# Plants and uv?



## PoohBear (May 19, 2007)

Do plants utilitze any UVA or UVB?


----------



## hoppycalif (Apr 7, 2005)

From: http://www.nas.nasa.gov/About/Education/Ozone/radiation.html
Both plants and phytoplankton vary widely in their sensitivity to UV-B. When over 200 agricultural plants were tested, more than half showed sensitivity to UV-B light. Other plants showed neglible effects or even a small increase in vigor. Even within a species there were marked differences; for example one variety of soybean showed a 16% decrease in growth while another variety of the same soybean showed no effect [R.Parson]. An increase in UV-B could cause a shift in population rather than a large die-off of plants

From: http://www.littlegreenhouse.com/guide3.shtml
UVB is harmful, causing plant colors to fade
UVA is neither harmful nor beneficial


----------



## rs79 (Dec 7, 2004)

At high altitiudes plants, that is, trees, are dwarfed because of UV. This is how Bonsai got started.


----------



## elaphe (Aug 24, 2006)

Algae likes UVA and UVB! On my turtle tubs, I have ZooMed UVB bulbs over the basking end and GE daylight bulbs on the other end. Algae only seems to really take off on the end with the UVB bulbs. There is also some light that gets in from the GE Reveal bulbs that I use for heat lamps. 

One other thing I've noticed is that the hornwart that gets pushed to this end from the current tends to grow in yellow/red instead of green like it does under the daylight bulbs (if it doesn't get eaten first!).

I don't know if this helps, but it's what I've seen in my experience.

Brian


----------



## jazzlvr123 (Apr 29, 2007)

All UV does is Kill algae and bacteria in the water ass it flows through. It does not affect the growth of the plants because the plants do not receive UV light. only the water that passes through the cannister gets UV light.


----------



## hoppycalif (Apr 7, 2005)

I think the question related to tank lighting instead of UV sterilizers. But, the comment raises a question: How can algae grow well in UVB, but a UV sterilizer kills algae??


----------



## elaphe (Aug 24, 2006)

hoppycalif said:


> I think the question related to tank lighting instead of UV sterilizers. But, the comment raises a question: How can algae grow well in UVB, but a UV sterilizer kills algae??


A UV sterilizer utilizes a different wavelength of UV. It's called UVC. In most diurnal reptiles (not sure about plants) UVA is what causes a general good feeling, good appetite, better breeding success, etc. UVB is used to make vitamin D3 for the assimilation of calcium. UVC is just all around bad for any life form.

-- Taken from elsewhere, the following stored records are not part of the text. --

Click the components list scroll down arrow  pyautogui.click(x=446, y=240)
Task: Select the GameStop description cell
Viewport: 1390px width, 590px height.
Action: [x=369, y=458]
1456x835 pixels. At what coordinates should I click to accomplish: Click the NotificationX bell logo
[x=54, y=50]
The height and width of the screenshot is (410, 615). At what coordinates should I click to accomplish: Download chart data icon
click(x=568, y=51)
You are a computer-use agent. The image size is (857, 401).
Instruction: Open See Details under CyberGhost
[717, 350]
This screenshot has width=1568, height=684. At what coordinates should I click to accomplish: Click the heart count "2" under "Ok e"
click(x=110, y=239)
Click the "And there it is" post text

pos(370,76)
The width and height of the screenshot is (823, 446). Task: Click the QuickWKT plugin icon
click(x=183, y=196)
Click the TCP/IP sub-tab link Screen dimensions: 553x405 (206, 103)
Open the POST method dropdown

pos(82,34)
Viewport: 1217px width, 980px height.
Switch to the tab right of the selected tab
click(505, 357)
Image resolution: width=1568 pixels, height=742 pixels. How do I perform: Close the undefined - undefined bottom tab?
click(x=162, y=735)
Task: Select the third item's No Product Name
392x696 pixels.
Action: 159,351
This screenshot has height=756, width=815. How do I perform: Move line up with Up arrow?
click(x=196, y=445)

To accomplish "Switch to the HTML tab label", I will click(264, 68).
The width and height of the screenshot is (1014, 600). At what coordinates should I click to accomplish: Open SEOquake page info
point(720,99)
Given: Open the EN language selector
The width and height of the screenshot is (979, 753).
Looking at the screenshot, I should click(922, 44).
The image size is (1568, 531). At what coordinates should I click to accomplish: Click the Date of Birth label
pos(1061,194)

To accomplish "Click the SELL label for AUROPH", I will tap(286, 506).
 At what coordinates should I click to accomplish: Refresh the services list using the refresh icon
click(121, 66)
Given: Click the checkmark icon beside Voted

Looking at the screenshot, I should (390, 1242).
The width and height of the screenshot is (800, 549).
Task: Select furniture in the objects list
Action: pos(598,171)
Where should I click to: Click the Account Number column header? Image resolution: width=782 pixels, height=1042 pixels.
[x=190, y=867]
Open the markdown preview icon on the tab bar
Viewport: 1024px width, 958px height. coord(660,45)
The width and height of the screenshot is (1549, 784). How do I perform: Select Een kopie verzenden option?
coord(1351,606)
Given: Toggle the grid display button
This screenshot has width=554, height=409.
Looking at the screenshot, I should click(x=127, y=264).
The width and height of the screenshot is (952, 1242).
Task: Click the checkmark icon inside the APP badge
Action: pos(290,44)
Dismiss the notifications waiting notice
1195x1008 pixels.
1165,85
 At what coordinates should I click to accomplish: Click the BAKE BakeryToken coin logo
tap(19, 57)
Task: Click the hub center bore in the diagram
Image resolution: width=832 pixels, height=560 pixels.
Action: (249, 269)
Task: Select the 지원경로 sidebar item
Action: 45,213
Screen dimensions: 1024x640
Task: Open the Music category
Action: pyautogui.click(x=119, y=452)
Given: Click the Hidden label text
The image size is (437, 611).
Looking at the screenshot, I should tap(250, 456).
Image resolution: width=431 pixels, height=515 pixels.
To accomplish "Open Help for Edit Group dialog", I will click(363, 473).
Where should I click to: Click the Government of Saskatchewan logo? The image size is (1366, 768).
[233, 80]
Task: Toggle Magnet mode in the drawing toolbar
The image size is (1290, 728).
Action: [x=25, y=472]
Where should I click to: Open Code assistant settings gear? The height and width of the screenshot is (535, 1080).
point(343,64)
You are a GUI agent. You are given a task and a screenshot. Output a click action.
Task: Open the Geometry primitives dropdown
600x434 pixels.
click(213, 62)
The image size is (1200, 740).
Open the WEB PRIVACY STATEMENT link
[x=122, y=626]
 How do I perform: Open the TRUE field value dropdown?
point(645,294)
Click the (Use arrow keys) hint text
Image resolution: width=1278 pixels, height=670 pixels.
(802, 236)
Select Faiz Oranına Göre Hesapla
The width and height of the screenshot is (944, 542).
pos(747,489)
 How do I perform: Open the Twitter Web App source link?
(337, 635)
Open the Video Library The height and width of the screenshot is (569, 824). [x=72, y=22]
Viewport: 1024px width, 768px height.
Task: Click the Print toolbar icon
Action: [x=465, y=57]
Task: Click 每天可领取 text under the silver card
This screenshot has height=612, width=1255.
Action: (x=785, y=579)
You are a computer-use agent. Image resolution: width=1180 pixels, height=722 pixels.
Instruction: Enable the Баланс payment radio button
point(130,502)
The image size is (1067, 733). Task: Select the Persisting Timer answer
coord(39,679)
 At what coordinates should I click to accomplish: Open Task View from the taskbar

Pretty much any fluorescent bulb is going to put out some UVA. Incandescent lamps also put out UVA. UVB is much more expensive to make. Only special fluorescent lamps, mercury vapor, metal halide, etc make UVB. I noticed on the spectral chart for my Giesemann Midday bulbs that they produce a very small amount of energy in the UVA range, but none in the UVB. I don't run any kind of glass shield between these and the tank and my plants seem to do fine. I bet if I were to put a UVB producing bulb over the tank, the results would change drastically. UVA can give you a sunburn, but UVB is what gives you a "really good" sunburn! I'm thinking that's why my hornwart in the turtle tubs grows in yellow/red on that end of the tub?

Brian


----------